During the Last Glacial Maximum, the British-Irish Ice Sheet extended across the continental shelf offshore of Galway Bay, western Ireland, and reached a maximum westward extent on the Porcupine Bank. New marine geophysical data, sediment cores and radiocarbon dates are used to constrain the style and timing of ice
-sheet retreat across the mid to inner-shelf. Radiocarbon dated shell fragments in subglacial till on the mid-shelf constrains ice advance to after 26.4 ka BP. Initial retreat was underway before 24.4 ka BP, significantly earlier than previous reconstructions. Grounding-line retreat was accompanied by stillstands and/or localised readvances of the grounding -line.

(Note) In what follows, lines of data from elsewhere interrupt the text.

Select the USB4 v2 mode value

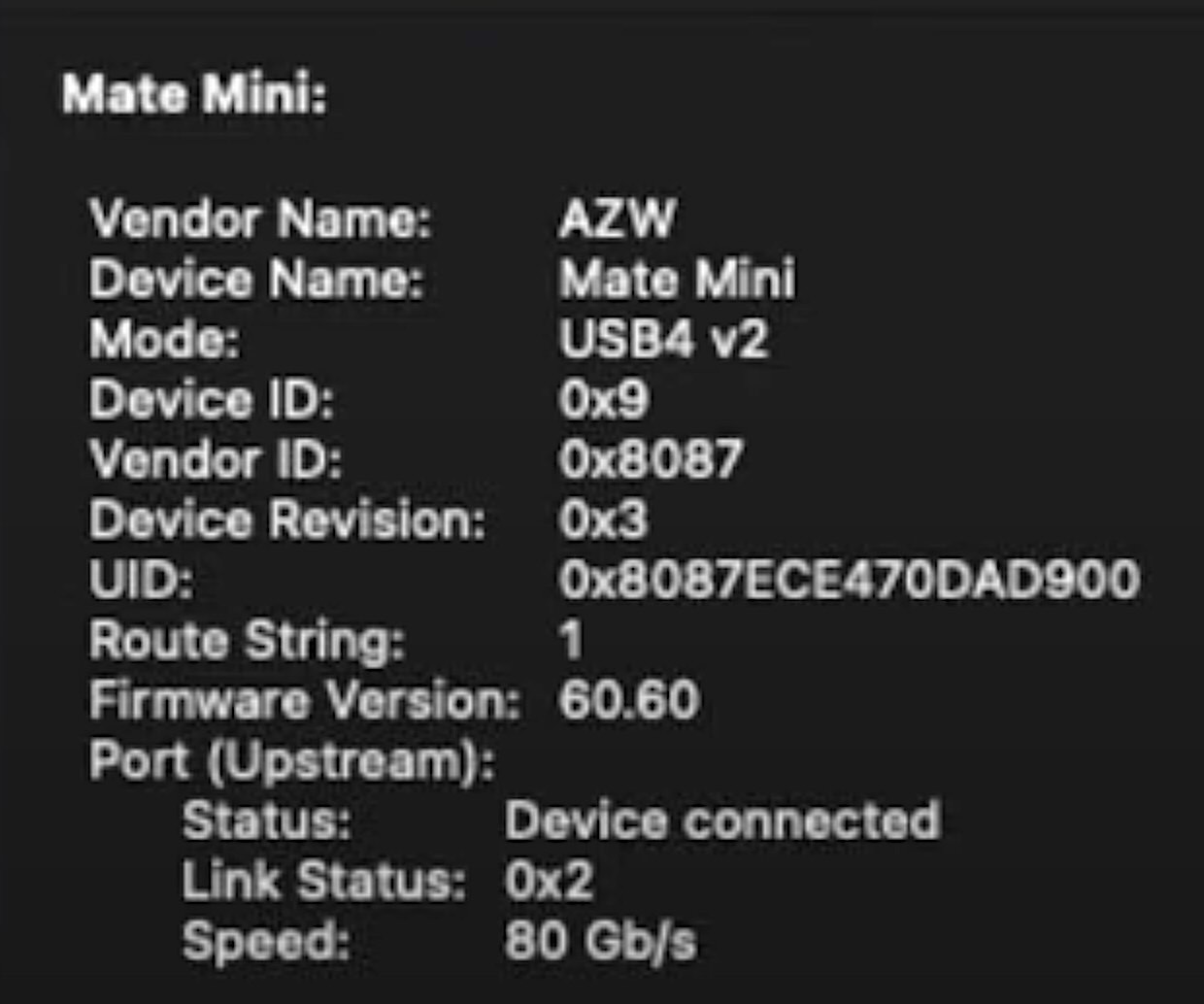tap(663, 340)
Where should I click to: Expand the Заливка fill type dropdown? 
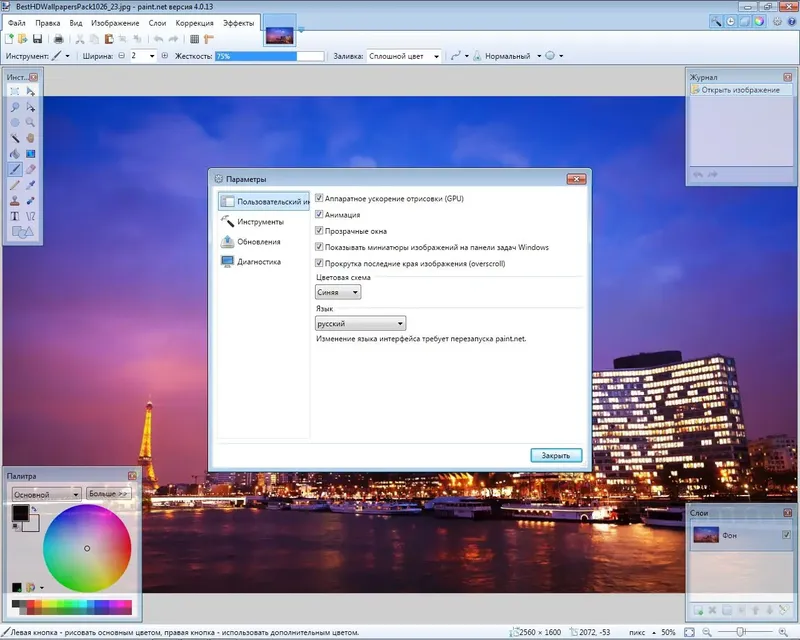404,57

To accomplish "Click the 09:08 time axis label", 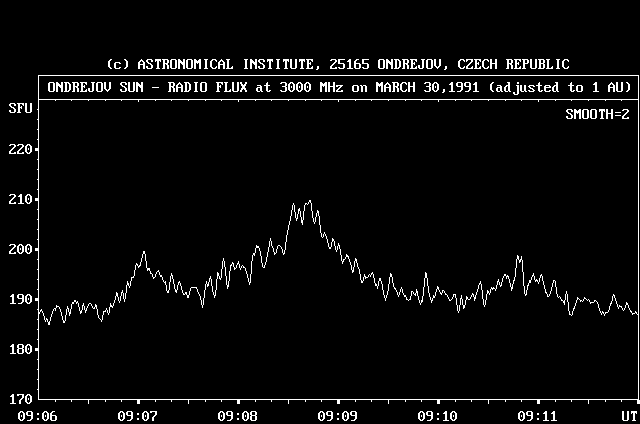I will pyautogui.click(x=238, y=415).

A large composite Mid-Shelf Grounding Zone Complex marks a major grounding-line position, with the ice grounded and the margin oscillating at this position by, and probably after, 23 ka BP. The continental shelf was ice-free by 17.1 cal. ka BP, but the ice sheet may have retained a marine margin until c. 15.3 ka BP. Retreat occurred in a glacimarine setting and the ice sheet was fringed by a floating ice-shelf.
Collectively, this evidence indicates a dynamic and oscillatory marine-terminating ice sheet offshore of western Ireland during the last deglaciation.